A fishing vessel mate not maintaining a proper lookout and conducting maintenance on critical equipment while underway led to the collision of a containership and fishing vessel, the National Transportation Safety Board (NTSB) said Wednesday. No injuries were reported. Damage to the vessels was estimated at $6.25 million.

On October 28, 2022, while the containership MSC Rita was transiting southbound in the Atlantic Ocean, the fishing vessel Tremont was transiting north-northeast in the same area. The Tremont passed ahead of the MSC Rita, but then made a sudden turn back toward the containership. Shortly after, the vessels collided. The collision resulted in hull damage to the Tremont, which eventually sank.

The mate on board the Tremont told investigators he was attempting to fix the vessel’s gyrocompass while the vessel’s autopilot was engaged. The Tremont’s autopilot required heading feedback from the vessel’s gyrocompass and needed a user to input the desired course. As the mate adjusted the gyrocompass to troubleshoot the error, the autopilot processed the heading feedback, causing the vessel to turn toward the MSC Rita.

“In this collision, maintenance of a gyrocompass was being conducted while the vessel was underway with its autopilot—which was receiving heading information from the gyrocompass—engaged,” the report said. “Simultaneous operations, often referred to in safety management systems, is a situation where two or more operations occur in the same place at the same time and may interfere with each other. Managing simultaneous operations is an essential element of safety management and safe vessel operation. Before beginning work, mariners should identify hazards associated with working on one piece of equipment that may affect another, such as sensors feeding information to other equipment, and manage those risks to avoid unsafe conditions.”

The NTSB report also emphasized using digital selective calling on modern VHF radios to communicate distress. In this collision, the Tremont captain used VHF to signal distress, but because of the distance between the vessel and the nearest Coast Guard station ashore, the distress call was weak.
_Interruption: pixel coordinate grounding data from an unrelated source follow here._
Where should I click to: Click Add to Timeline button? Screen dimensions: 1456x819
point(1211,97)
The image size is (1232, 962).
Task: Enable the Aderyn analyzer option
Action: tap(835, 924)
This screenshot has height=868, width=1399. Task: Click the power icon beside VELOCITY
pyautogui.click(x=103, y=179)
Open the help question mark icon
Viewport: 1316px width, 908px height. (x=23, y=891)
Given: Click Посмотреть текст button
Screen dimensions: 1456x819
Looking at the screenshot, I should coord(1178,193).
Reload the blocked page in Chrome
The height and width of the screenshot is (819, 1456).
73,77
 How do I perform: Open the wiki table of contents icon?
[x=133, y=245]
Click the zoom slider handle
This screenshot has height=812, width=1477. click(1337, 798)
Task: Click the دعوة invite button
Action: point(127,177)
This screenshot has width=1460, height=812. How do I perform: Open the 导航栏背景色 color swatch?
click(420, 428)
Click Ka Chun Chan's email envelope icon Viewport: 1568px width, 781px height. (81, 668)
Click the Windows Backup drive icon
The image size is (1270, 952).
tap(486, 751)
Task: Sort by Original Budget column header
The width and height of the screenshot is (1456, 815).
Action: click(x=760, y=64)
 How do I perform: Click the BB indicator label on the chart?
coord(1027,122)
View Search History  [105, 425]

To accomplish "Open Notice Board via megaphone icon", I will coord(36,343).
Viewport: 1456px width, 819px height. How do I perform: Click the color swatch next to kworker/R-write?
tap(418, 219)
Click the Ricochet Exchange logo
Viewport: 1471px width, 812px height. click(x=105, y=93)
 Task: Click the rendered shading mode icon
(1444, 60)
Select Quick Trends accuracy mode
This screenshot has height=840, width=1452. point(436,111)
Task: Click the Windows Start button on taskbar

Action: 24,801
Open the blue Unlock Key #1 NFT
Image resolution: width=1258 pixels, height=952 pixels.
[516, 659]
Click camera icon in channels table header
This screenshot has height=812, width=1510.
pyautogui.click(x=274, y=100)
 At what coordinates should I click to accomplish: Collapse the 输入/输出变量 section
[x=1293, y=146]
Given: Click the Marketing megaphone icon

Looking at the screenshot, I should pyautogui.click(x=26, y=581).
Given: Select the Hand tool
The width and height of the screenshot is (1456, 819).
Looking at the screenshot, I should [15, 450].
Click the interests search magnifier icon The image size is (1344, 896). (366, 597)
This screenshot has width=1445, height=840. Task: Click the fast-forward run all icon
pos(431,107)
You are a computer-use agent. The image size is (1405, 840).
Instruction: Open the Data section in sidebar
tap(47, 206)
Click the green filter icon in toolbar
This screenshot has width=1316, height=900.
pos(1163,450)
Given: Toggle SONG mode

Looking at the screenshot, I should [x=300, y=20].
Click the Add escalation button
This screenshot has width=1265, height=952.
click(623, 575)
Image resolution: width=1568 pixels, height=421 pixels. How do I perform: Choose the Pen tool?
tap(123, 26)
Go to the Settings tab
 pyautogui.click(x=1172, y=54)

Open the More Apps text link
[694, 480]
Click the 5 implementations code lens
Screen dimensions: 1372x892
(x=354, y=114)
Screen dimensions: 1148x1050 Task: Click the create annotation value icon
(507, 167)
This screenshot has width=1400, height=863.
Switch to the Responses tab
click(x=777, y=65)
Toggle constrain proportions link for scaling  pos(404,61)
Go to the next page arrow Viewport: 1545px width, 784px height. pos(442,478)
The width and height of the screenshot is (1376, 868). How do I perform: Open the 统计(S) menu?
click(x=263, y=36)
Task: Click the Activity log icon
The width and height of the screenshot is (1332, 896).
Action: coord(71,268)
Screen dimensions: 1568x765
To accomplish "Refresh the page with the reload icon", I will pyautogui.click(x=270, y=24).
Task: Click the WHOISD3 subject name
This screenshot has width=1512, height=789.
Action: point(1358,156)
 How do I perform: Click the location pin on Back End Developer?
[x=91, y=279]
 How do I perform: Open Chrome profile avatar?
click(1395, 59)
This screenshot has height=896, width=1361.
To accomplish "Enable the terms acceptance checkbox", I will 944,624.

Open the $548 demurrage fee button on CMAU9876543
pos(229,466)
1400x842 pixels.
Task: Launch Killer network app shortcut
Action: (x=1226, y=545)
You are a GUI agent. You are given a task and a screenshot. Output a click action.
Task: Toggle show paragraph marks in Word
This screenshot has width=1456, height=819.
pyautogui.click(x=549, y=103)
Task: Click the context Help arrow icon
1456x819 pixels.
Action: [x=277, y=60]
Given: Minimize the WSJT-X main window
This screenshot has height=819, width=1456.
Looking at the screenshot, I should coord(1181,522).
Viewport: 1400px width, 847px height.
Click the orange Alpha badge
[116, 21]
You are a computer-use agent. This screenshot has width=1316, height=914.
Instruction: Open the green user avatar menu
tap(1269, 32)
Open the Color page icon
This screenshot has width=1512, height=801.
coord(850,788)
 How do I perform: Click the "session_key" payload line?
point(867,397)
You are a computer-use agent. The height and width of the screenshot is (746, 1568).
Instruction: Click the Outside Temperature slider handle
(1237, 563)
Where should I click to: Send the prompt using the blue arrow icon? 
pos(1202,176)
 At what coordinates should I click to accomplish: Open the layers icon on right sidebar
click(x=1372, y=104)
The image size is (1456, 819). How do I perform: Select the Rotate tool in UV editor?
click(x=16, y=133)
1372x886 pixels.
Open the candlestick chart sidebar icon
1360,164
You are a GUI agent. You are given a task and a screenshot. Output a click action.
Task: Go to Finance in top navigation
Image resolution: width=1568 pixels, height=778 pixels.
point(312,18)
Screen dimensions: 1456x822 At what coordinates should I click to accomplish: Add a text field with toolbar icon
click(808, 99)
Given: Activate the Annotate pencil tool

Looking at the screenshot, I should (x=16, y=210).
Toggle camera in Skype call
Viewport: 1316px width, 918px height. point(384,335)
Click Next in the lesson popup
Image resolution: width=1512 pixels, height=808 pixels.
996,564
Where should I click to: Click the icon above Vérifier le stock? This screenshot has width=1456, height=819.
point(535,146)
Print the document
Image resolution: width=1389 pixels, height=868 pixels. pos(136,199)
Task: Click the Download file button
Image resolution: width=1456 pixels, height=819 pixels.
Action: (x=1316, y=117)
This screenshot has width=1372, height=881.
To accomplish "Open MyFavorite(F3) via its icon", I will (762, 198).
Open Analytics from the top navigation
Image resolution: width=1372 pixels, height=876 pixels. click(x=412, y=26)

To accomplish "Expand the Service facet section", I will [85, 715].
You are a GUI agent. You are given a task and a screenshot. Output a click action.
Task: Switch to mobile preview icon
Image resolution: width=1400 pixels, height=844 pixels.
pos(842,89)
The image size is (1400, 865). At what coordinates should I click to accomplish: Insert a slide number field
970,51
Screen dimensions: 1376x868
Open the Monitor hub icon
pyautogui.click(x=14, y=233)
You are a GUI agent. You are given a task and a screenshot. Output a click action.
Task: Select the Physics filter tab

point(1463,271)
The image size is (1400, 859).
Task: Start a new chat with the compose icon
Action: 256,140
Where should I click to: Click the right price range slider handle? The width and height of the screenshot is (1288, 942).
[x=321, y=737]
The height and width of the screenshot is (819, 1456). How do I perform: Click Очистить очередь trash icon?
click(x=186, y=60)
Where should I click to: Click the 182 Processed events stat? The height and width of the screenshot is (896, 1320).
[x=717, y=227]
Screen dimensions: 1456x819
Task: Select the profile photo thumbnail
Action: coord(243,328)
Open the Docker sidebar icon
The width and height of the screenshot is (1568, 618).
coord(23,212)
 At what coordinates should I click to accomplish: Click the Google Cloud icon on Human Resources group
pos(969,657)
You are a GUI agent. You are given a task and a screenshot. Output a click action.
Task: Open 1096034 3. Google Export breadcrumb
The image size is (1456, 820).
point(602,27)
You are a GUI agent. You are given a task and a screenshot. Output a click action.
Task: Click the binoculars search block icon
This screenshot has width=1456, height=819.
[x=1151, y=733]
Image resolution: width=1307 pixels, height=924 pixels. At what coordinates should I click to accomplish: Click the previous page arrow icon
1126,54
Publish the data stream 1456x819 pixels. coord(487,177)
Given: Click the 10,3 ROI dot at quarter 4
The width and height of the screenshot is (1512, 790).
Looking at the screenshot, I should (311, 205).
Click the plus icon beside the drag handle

“Modern VHF radios are equipped with digital selective calling (DSC),” the report said. Pressing the VHF-DSC button alerts search and rescue authorities and nearby vessels, and automatically provides the vessel’s position. Time permitting, mariners can also select the nature of distress on the radio and verbally communicate with nearby responders. When a vessel is in distress, mariners should use all available means to signal emergency responders, including VHF-DSC.”

The 13 people aboard the Tremont abandoned the vessel and were rescued by good samaritan vessels and a Coast Guard helicopter.